Source passage:
As to the steam, honestly I dont know. The rule of thumb calculation demonstrates that there was enough pure energy in the steam being created to displace that amount of water every second, on and on indefinitely. If anything, the mechanical inefficiencies in the engines probably waste most of the energy of the steam. The principle of forcing out water is just the same as a piston driven up by steam.

The scenario for a secondary steam explosion seems to be some sort of catastrophic failure of the steam system which vented all the boilers into room 1 in a few minutes. That is one hell of a lot of steam. I agree most of it would zoom straight out of whatever vents there were, but im not wholly convinced all of it did. If the boilers exploding is in fact the second serious explosion, then its power was sufficient to do serious damage to the steel structure of the ship. That implies rather a lot of pressure from this steam.

In fact, if the steam pressure fell over a few minutes but nonetheless it was a steam explosion which was the second serious damaging blast, then there must have been a very high overpressure for this time. Enough to drive water into port compartments while simultaneously out of starboard ones, perhaps? Im veering to the conclusion that either the possible effects of a steam explosion are small and we shouldnt even be considering it as damaging the ship, or inevitably there must have been a sustained high pressure in that room.

>>Portholes didnt right the ship, nor sink it.<<
Yes, they can! According on which side they are open and how many they can help to sink a ship faster and also to create an additional list.

Exactly. They can help sink a ship. Not, sink a ship. They may have made things worse, but they were not the cause of the sinking. causes were 1: torpedo explosion. 2: bulkhead failure 3: secondary explosion (not necessarily 2 and 3 in that order. My guess is it was the same as HMS Victoria in 1890 odd. no one shut the bulkhead doors, then when they tried they couldnt. Was cunard going to admit that? If I take that to the next logical step, cunard would have a motive to cover up any suggestion bulkheads were open. Perhaps by encouraging a suggestion ammunition exploded? certainly by playing along with any suggestion of a second torpedo strike, so obviously it would have been impossible for anyone to have saved the ship... by such a simple act as closing the doors.

Set task 1:
Reproduce the listing lines from the line with "The image size is (1497, 922)." to the line with "(x=1406, y=195)", including both of those lines and leaving out the pictures.
The passage on the ship's sinking and the listing that follows have no connection to each other.

Recorded data:

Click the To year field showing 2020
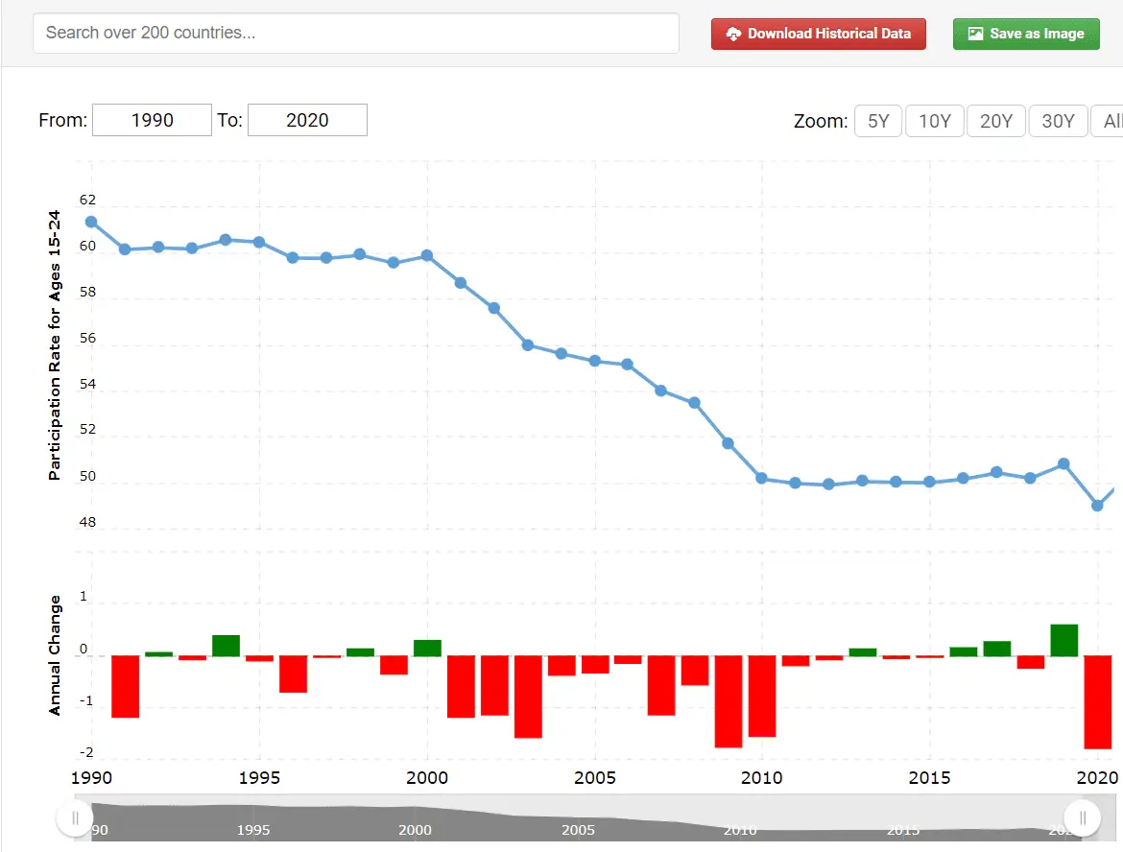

* * *

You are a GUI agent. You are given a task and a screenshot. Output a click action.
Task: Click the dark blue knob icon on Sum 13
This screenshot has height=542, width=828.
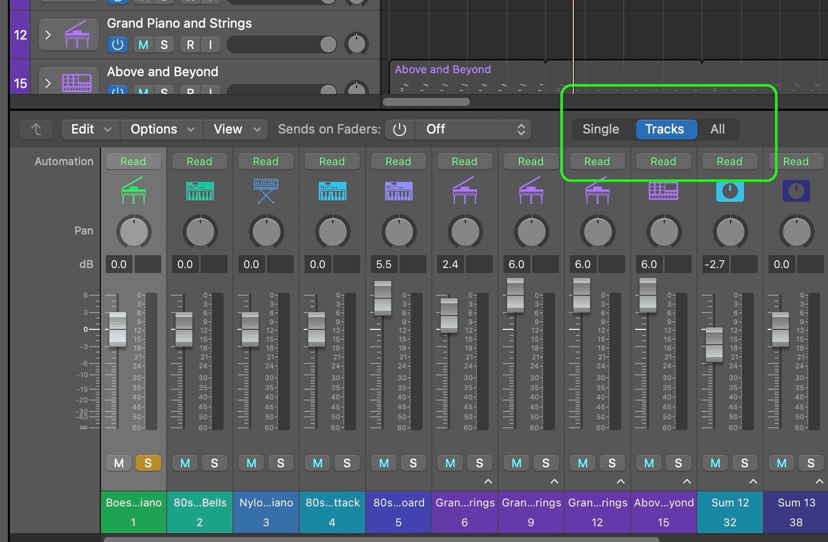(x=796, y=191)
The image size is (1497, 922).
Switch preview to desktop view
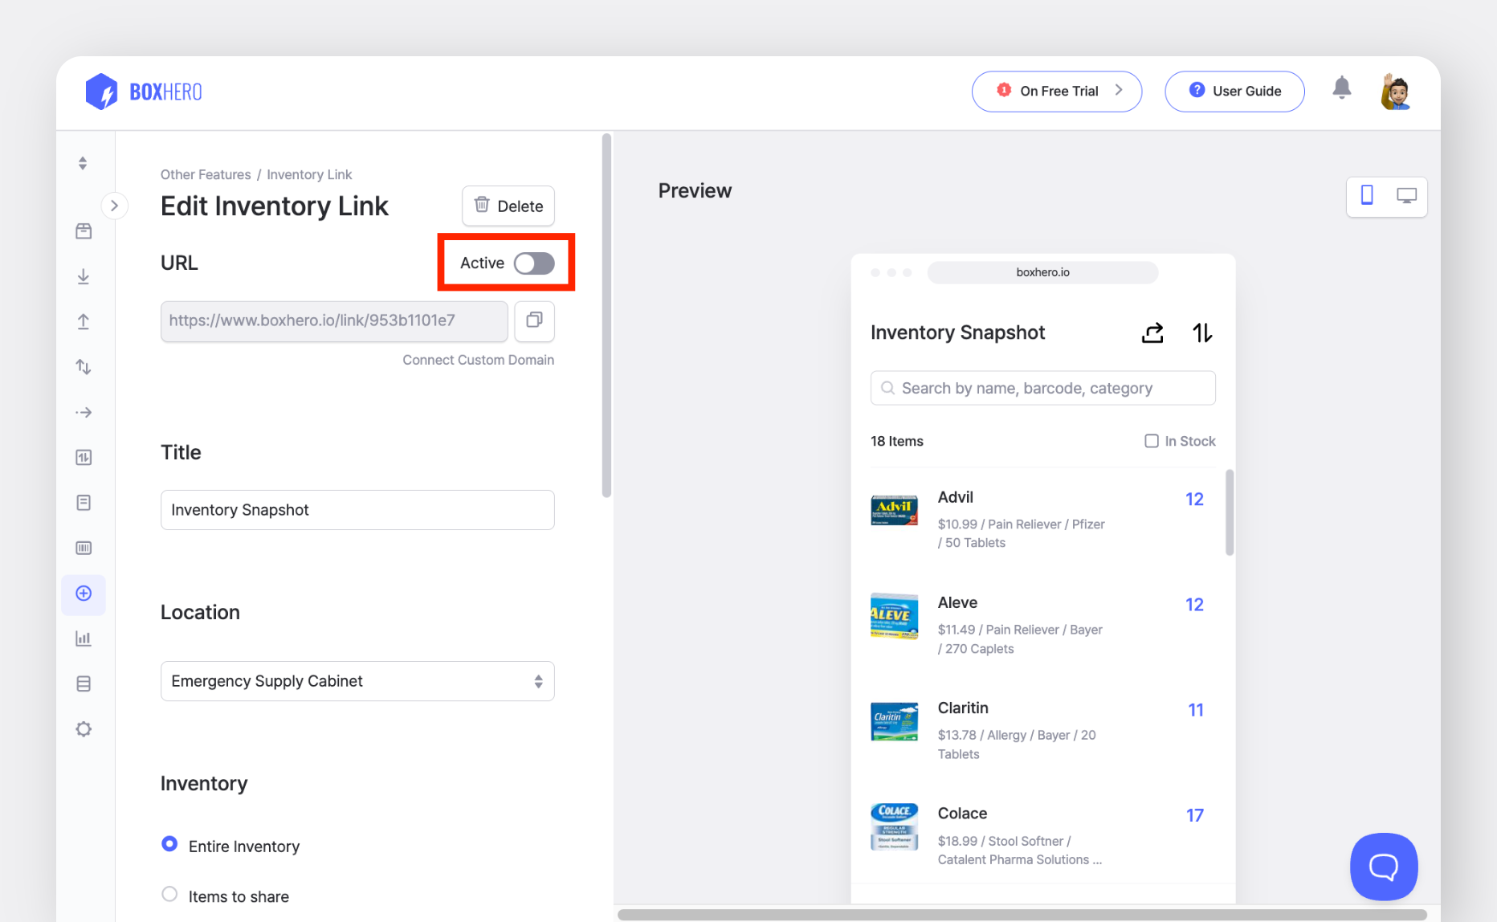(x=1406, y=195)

...

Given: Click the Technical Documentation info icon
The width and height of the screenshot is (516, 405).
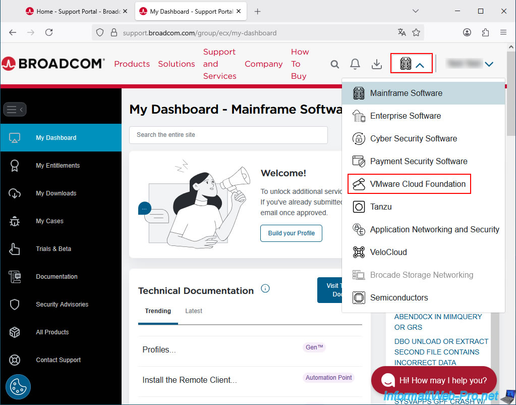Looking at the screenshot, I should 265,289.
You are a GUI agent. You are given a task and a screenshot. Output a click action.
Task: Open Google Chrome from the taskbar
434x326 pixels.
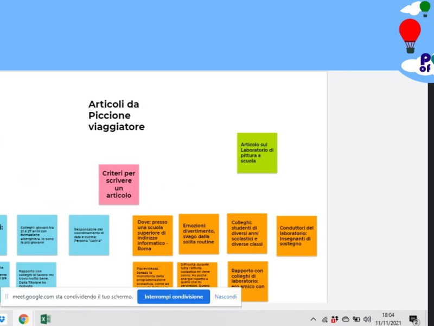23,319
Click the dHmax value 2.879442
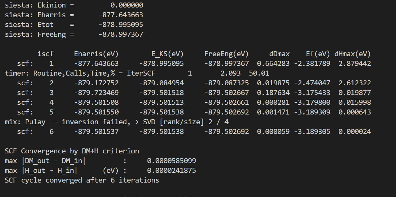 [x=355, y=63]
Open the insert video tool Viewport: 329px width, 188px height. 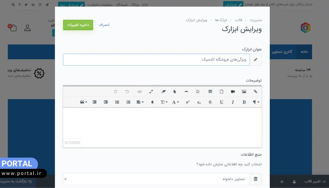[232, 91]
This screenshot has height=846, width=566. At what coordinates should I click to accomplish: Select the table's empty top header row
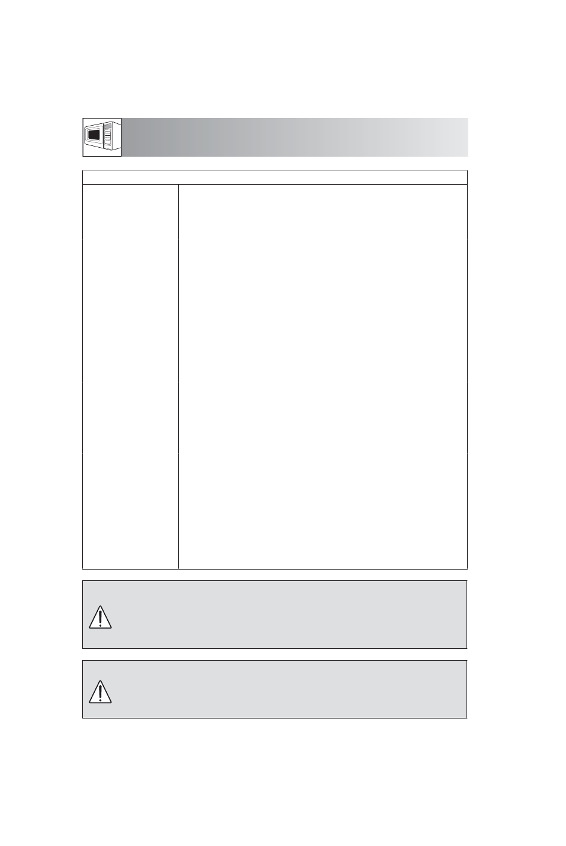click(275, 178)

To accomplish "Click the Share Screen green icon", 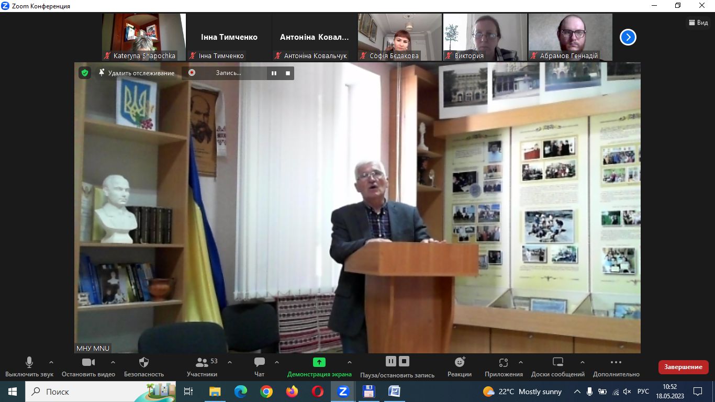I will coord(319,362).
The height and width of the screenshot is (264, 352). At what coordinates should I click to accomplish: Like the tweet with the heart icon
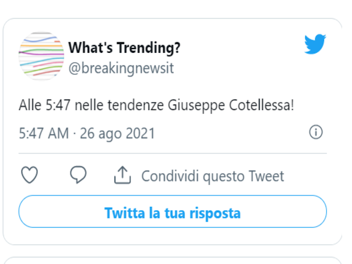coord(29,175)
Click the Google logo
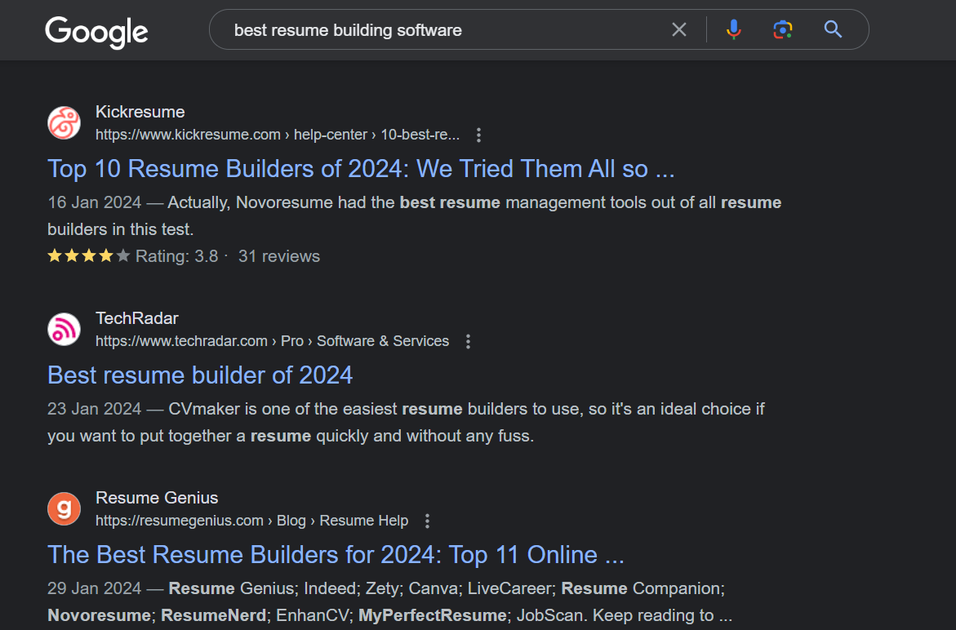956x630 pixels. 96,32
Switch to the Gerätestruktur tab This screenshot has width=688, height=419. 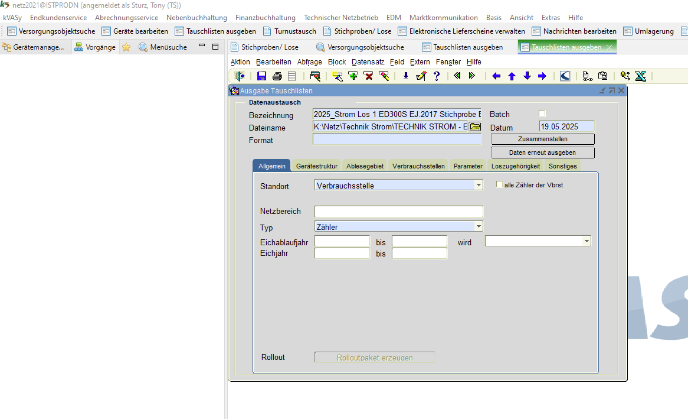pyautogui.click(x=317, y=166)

Set task 2:
Continue the passage on the ship's sinking from the point where it stops.

Task answer 1:
The image size is (1497, 922).
Switch preview to desktop view
(x=1406, y=195)

Task answer 2:
I still dont see how the ship could right itself unless port bulkheads failed. Sinking more or less flat fore-aft suggests transverse bulkheads failed. Though, if we supposed that in fact the bow sections remained clear of water that might help explain it
 
>>As to the steam, honestly I dont know. The rule of thumb calculation demonstrates that there was enough pure energy in the steam being created to displace that amount of water every second, on and on indefinitely. If anything, the mechanical inefficiencies in the engines probably waste most of the energy of the steam. The principle of forcing out water is just the same as a piston driven up by steam.<<

A piston is completely different as water.

>>In fact, if the steam pressure fell over a few minutes but nonetheless it was a steam explosion which was the second serious damaging blast, then there must have been a very high overpressure for this time. Enough to drive water into port compartments while simultaneously out of starboard ones, perhaps?<<

No.
And how do you know that the "second explosion" was caused by steam?


>> >>Portholes didnt right the ship, nor sink it.<<
Yes, they can! According on which side they are open and how many they can help to sink a ship faster and also to create an additional list.

Exactly. They can help sink a ship. Not, sink a ship.<<

In a storm with portholes open they sure will sink a ship.
 
>>And how do you know that the "second explosion" was caused by steam?
i dont. thats the problem. But something did happen to all the steam in 18 boilers.

>>In a storm with portholes open they sure will sink a ship.